Cir & Fh thanks for the reply. That is pretty much what I thought, but I was hoping to find that some cruises stayed in port for and extended time and all one had to do was get back before it sailed. Alas . oh yeah did you mean taking a bus from the border or just after you get down there? faz


----------



## circle110

fazervision said:


> oh yeah did you mean taking a bus from the border or just after you get down there? faz


Either way. 

If you fly down then you can start your bus trip from whatever city you fly into. Or, you can take a bus all the way from the border.


----------



## fazervision

c10 I have been checking around the Yucatan for info on work, housing et al. and it looks promising on one hand and pricey to live on the other.
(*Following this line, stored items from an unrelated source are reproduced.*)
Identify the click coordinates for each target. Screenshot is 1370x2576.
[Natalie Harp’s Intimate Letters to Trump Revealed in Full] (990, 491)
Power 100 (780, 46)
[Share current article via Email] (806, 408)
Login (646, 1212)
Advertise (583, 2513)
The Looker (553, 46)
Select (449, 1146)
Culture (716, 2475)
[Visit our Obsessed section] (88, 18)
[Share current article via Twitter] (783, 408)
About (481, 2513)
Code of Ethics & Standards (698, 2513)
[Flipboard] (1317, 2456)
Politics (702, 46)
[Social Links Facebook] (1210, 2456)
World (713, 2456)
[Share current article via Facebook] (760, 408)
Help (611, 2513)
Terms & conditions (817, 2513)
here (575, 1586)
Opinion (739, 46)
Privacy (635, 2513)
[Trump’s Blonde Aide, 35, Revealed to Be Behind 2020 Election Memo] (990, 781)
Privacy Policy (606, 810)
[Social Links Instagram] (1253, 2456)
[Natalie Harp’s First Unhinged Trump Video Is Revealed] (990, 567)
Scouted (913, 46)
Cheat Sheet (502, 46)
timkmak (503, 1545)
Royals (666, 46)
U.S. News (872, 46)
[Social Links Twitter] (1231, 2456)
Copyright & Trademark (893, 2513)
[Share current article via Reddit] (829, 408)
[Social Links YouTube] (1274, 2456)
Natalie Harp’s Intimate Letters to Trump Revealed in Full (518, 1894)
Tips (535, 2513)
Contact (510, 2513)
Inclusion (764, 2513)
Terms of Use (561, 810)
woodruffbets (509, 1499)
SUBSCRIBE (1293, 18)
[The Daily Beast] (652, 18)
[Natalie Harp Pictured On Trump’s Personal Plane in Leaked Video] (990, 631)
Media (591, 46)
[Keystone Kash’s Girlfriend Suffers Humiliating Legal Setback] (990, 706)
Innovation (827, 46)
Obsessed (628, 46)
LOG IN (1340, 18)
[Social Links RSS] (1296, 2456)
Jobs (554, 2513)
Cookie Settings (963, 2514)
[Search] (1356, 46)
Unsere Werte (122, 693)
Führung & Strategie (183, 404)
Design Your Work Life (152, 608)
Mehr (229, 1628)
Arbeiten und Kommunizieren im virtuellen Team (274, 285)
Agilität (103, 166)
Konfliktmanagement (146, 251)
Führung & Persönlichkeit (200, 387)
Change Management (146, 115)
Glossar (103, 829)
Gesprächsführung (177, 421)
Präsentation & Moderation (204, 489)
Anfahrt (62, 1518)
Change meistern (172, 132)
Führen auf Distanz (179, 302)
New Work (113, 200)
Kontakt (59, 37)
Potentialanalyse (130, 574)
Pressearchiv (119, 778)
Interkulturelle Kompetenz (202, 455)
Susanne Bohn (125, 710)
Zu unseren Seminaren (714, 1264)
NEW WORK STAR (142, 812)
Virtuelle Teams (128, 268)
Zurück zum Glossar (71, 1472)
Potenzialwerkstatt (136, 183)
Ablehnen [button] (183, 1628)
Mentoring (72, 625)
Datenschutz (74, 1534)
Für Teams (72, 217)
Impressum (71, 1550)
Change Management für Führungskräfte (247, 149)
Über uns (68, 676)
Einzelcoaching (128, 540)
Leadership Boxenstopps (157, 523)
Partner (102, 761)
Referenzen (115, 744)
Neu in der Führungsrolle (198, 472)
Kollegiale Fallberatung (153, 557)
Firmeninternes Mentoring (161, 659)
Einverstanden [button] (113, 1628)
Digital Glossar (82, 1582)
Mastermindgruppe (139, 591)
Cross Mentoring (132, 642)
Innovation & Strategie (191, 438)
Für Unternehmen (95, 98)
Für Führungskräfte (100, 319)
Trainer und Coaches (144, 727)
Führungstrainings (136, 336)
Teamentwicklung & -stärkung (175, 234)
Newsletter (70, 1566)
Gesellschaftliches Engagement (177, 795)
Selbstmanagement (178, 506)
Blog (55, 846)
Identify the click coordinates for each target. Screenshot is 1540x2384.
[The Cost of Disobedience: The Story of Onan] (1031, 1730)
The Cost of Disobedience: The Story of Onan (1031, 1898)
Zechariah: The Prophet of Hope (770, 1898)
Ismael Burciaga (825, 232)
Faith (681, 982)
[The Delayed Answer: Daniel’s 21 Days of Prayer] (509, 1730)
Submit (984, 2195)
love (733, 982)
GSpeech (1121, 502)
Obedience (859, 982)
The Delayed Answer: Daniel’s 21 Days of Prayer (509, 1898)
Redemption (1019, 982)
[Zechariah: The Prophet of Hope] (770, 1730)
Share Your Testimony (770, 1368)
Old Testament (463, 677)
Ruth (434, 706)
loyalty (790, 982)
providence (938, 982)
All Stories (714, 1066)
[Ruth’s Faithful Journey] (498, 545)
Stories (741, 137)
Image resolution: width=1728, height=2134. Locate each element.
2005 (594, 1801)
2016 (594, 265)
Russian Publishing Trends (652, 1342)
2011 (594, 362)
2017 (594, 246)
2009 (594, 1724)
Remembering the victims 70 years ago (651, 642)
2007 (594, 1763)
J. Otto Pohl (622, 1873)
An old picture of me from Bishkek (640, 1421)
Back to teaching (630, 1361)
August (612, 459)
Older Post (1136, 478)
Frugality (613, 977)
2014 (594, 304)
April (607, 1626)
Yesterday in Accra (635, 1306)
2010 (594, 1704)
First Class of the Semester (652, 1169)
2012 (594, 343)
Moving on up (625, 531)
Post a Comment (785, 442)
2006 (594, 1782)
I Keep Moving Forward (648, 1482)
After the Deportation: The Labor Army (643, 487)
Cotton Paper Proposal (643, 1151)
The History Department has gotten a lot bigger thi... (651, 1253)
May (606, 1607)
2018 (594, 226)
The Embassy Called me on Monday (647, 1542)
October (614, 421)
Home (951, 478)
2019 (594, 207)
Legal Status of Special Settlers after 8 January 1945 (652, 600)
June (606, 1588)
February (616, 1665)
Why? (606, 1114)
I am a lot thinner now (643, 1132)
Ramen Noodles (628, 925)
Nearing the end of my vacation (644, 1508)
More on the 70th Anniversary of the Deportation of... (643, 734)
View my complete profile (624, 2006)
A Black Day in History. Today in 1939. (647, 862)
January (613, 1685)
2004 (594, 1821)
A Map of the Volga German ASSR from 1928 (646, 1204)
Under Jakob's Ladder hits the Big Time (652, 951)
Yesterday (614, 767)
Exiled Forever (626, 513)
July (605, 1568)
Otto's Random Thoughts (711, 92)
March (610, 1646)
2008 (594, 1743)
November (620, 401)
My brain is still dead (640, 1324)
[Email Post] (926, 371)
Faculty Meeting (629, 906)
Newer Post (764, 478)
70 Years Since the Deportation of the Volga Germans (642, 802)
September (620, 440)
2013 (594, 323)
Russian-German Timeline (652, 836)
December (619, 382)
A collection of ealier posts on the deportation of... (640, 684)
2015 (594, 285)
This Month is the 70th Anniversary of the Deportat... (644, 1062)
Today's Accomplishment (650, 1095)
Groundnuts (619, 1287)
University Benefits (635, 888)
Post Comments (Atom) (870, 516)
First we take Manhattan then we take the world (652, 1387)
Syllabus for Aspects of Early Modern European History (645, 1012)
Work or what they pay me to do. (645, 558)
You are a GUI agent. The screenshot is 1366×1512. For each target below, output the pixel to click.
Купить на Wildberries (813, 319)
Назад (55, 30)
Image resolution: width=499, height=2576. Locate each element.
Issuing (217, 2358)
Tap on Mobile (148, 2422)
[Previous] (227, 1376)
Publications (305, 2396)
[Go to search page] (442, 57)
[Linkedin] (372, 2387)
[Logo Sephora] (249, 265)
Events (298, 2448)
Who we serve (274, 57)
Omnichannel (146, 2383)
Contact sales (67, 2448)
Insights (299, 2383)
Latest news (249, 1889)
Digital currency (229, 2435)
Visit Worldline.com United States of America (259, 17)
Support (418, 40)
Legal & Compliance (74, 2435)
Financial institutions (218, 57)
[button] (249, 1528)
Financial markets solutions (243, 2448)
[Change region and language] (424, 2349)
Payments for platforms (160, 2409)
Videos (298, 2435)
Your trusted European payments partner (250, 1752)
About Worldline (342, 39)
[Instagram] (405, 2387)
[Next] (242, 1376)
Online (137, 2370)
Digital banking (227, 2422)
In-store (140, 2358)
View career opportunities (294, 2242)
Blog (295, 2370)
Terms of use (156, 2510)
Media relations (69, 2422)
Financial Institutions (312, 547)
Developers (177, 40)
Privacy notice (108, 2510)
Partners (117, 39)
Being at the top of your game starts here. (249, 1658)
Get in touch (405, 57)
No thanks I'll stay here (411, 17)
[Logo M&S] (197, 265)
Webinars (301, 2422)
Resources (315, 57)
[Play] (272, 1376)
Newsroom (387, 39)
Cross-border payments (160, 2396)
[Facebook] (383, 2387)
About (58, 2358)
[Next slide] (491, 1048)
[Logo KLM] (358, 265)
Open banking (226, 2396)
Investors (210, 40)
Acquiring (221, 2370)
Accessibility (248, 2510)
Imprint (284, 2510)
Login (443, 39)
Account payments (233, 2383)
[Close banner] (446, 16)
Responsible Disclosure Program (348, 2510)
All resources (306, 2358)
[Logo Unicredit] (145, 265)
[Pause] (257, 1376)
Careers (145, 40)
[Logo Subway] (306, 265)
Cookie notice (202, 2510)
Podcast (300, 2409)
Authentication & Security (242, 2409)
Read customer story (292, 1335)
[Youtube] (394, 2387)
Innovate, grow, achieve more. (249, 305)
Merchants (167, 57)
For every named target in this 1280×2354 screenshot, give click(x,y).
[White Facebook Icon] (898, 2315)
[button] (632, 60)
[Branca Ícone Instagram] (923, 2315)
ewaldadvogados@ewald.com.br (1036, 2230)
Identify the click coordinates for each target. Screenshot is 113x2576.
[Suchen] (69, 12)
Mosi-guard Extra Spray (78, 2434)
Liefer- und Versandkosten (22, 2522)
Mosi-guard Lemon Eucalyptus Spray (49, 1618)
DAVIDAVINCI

I wonder if you get down there to play and if so do you know which city would be most afordable. There are colleges and schools in the bigger cities so housing gets bumped to the top of the list. Ps if anybody else knows anything about the area pleasr feel free to join in . Thanks faz


----------



## Isla Verde

fazervision said:


> c10 I have been checking around the Yucatan for info on work, housing et al. and it looks promising on one hand and pricey to live on the other. I wonder if you get down there to play and if so do you know which city would be most afordable. There are colleges and schools in the bigger cities so housing gets bumped to the top of the list. Ps if anybody else knows anything about the area pleasr feel free to join in . Thanks faz


I've never taught English in the Yucatan, but I have friends who have and still do. They tell me that wages are quite low there compared to many other parts of the country, but I don't know if this is balanced out by a lower cost of living. For more accurate information, I suggest posting a query on the Mexico Forum at Dave's ESL Cafe website.


----------



## fazervision

Thanks Lisa lol Isla . faz


----------



## Isla Verde

fazervision said:


> Thanks Lisa lol Isla . faz


You're welcome, zaf!


----------



## fazervision

Isla Verde said:


> You're welcome, zaf!


Humm ! Zaf has some interesting possibilities.. Zaf :
"The Indominable". The King of the irrepressable flower people from the planet Fliaronna Verdonila in the outer reaches of the constilation Cannabis Major. He and his enterouge poorly educated French subnationals and a loosely organized group of exiles from the deciplenary planet in the sub-system of Cannabis Minor have come to Mexico on Planet Earth to to spread joy and to harvest the seeds of enlightenment to take back to cannabis Minor and replenish the failing atmosphere of their planet and also to hangout on the beach and enjoy the rays of the golden accapulco sun...... find out how they fare in the next installment of "High Adventure and Tales of Space" coming to your local book store soon. Zaf


----------



## TundraGreen

fazervision said:


> Humm ! Zaf has some interesting possibilities.. Zaf :
> "The Indominable". The King of the irrepressable flower people from the planet Fliaronna Verdonila in the outer reaches of the constilation Cannabis Major. He and his enterouge poorly educated French subnationals and a loosely organized group of exiles from the deciplenary planet in the sub-system of Cannabis Minor have come to Mexico on Planet Earth to to spread joy and to harvest the seeds of enlightenment to take back to cannabis Minor and replenish the failing atmosphere of their planet and also to hangout on the beach and enjoy the rays of the golden accapulco sun...... find out how they fare in the next installment of "High Adventure and Tales of Space" coming to your local book store soon. Zaf


What did we do for entertainment around here before Faz showed up.


----------



## Isla Verde

fazervision said:


> Humm ! Zaf has some interesting possibilities.. Zaf :
> "The Indominable". The King of the irrepressable flower people from the planet Fliaronna Verdonila in the outer reaches of the constilation Cannabis Major. He and his enterouge poorly educated French subnationals and a loosely organized group of exiles from the deciplenary planet in the sub-system of Cannabis Minor have come to Mexico on Planet Earth to to spread joy and to harvest the seeds of enlightenment to take back to cannabis Minor and replenish the failing atmosphere of their planet and also to hangout on the beach and enjoy the rays of the golden accapulco sun...... find out how they fare in the next installment of "High Adventure and Tales of Space" coming to your local book store soon. Zaf


I'm glad your new name has inspired you to write the outline of your next work of science fiction!


----------



## fazervision

TundraGreen said:


> What did we do for entertainment around here before Faz showed up.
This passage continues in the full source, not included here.